[英]error: expression must have pointer-to-object type
I tried to design a program that will return the original 32bit value w
but change the number i
element to 1
. 我试图设计一个程序,它将返回原始的32位值
w
但将数字i
元素更改为1
。 Here's the function I got so far. 这是我到目前为止的功能。 But for this part,
v[i]=1;
但对于这部分,
v[i]=1;
, it just says that for i
expression must have pointer to object type. ,它只是说对于
i
表达式必须有指向对象类型的指针。
unsigned int setBit(unsigned int w,unsigned int i)
{
unsigned int v = w;
v[i]=1;
return v;
}
unsigned int v = w;
v[i] = 1; // error, v is not an array
This is not correct because v
is not an array. 这不正确,因为
v
不是数组。 The solution might be using a std::bitset
or simply shifting bits and using some bit manipulation - this would be faster. 解决方案可能是使用
std::bitset
或简单地移位和使用一些位操作 - 这会更快。
unsigned int setBit(unsigned int w,unsigned int i) {
unsigned int v = ( w |= 1 << i);
return v;
}
usage: 用法:
int main(int argc, char *argv[])
{
unsigned int in = 0;
unsigned int res = setBit(in,1); // set 1st bit in 0 to 1, results in 2
return 0;
}
meaning of unsigned int v = ( w |= 1 << i);
unsigned int v = ( w |= 1 << i);
含义unsigned int v = ( w |= 1 << i);
| | - the bitwise OR
- 按位OR
<< - the bitwise shift << - 按位移位
v = ( w |= 1 << i)
is the same as v = ( w = w | 1 << i)
so it means: v
is equal to (take w
and OR
it with 1
left shifted by i
, and assign this to w
) v = ( w |= 1 << i)
与v = ( w = w | 1 << i)
所以它意味着: v
等于(取w
和OR
,其中1
左移i
,并赋值这个到w
)
In C++, []
operator is for string/array/vector/map/...
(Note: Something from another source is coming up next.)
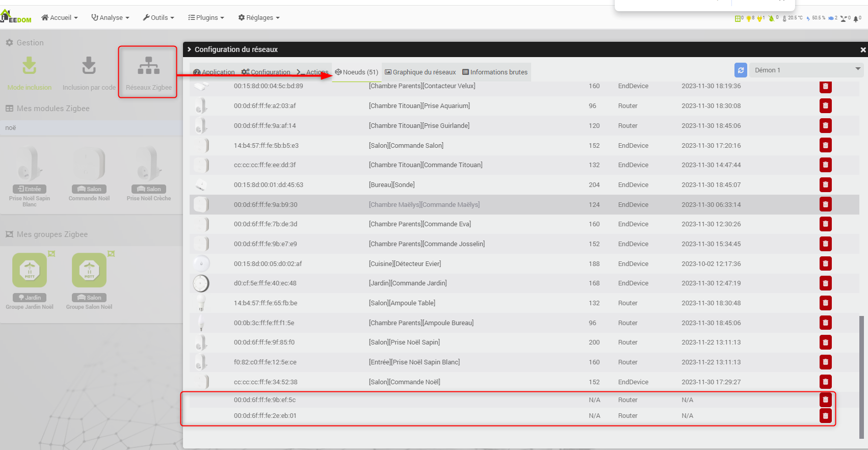Close the Configuration du réseaux dialog
This screenshot has width=868, height=450.
[x=863, y=50]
, but not for a unsigned int
. 在C ++中,
[]
运算符用于string/array/vector/map/...
,但不适用于unsigned int
。
For your example, you probably need to change it to bit array
first to be able to use such way. 对于您的示例,您可能需要首先将其更改为
bit array
才能使用这种方式。
In case you're interested. 如果你有兴趣。
unsigned int setBit(unsigned int w, unsigned int i)
{
std::bitset<sizeof(unsigned int)> bitset((unsigned long long)w);
bs.set(i, 1);
(unsigned int)return bs.to_ulong();
}
Although I would still use piotrus
' answer. 虽然我仍然会使用
piotrus
的答案。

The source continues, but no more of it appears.